WHAT YOU ARE ASKED TO DO: Your answer should be the lines of the data below that contain "computer".

[Data items]
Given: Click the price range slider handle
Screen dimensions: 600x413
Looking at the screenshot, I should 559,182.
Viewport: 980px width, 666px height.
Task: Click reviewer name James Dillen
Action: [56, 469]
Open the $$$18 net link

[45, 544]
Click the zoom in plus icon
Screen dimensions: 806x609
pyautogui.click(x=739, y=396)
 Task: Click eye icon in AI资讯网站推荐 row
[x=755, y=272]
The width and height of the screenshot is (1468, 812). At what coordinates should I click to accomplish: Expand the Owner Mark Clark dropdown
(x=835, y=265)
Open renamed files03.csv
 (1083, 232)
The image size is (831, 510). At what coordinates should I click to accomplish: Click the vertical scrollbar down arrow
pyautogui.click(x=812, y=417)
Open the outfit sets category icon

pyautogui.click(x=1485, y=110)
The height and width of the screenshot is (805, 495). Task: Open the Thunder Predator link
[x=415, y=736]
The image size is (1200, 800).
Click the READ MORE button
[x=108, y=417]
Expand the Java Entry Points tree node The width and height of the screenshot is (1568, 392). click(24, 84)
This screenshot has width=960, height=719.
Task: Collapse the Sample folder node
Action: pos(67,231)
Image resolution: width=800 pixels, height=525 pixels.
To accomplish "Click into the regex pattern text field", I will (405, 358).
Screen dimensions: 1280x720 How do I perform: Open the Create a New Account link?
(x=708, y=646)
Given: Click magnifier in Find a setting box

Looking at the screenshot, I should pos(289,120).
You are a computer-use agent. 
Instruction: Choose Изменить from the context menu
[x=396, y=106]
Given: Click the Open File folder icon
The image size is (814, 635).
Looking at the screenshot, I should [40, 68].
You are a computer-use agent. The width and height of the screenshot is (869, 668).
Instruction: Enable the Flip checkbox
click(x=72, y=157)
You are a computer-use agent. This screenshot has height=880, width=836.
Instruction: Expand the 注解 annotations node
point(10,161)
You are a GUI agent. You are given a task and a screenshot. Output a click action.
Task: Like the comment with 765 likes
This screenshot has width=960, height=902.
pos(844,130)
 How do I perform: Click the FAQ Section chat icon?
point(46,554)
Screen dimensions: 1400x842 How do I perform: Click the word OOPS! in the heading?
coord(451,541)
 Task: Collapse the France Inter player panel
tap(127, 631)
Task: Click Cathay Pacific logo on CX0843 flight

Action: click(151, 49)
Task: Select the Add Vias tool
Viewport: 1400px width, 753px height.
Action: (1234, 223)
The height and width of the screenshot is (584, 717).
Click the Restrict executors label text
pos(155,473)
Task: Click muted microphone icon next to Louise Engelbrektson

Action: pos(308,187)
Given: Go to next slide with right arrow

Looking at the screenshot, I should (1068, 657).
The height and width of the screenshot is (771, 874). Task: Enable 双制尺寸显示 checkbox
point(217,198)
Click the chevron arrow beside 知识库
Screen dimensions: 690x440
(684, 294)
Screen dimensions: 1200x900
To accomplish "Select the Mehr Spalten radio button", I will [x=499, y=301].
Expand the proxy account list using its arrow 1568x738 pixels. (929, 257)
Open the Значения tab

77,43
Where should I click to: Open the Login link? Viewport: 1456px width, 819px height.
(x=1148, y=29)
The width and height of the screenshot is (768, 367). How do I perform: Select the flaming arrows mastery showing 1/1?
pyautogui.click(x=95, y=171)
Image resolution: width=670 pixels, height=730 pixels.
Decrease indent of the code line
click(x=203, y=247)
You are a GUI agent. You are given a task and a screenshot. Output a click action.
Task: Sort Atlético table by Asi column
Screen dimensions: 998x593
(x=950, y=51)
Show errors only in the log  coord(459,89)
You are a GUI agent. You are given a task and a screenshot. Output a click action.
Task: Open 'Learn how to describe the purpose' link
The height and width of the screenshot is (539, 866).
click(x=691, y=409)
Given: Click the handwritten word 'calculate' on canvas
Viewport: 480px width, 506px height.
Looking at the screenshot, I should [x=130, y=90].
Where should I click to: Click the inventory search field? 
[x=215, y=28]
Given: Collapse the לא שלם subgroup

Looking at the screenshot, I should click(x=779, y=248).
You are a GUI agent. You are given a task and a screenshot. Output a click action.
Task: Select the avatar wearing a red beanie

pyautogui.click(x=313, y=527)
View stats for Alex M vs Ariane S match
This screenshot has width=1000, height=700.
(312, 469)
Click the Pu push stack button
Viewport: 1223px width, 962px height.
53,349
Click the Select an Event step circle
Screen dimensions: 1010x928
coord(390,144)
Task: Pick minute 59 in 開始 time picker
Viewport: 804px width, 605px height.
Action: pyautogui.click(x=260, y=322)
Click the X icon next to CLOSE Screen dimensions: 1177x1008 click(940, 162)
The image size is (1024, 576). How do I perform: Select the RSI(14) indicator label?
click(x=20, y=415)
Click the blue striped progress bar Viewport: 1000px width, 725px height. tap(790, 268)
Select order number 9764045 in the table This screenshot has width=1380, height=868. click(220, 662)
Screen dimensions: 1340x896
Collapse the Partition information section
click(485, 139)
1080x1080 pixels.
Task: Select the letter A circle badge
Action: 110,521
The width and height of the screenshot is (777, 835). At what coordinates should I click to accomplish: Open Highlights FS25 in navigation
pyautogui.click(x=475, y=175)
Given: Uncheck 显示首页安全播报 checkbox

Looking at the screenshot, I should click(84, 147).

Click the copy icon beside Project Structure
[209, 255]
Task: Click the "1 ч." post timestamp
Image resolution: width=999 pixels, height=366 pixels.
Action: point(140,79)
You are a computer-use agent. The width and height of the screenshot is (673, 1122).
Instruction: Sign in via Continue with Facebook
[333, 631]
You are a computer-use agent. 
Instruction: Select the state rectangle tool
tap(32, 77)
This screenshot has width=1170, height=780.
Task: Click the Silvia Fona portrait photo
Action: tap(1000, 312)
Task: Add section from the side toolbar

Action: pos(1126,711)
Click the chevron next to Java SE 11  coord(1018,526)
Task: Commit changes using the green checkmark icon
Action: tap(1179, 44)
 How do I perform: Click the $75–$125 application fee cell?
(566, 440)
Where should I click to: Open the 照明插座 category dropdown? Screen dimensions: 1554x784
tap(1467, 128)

TASK OUTPUT:
You are a computer-use agent. 
You are a computer-use agent. The width and height of the screenshot is (869, 668).
You are a computer-use agent. This screenshot has height=880, width=836.
You are a computer-use agent. The width and height of the screenshot is (673, 1122).
You are a computer-use agent. 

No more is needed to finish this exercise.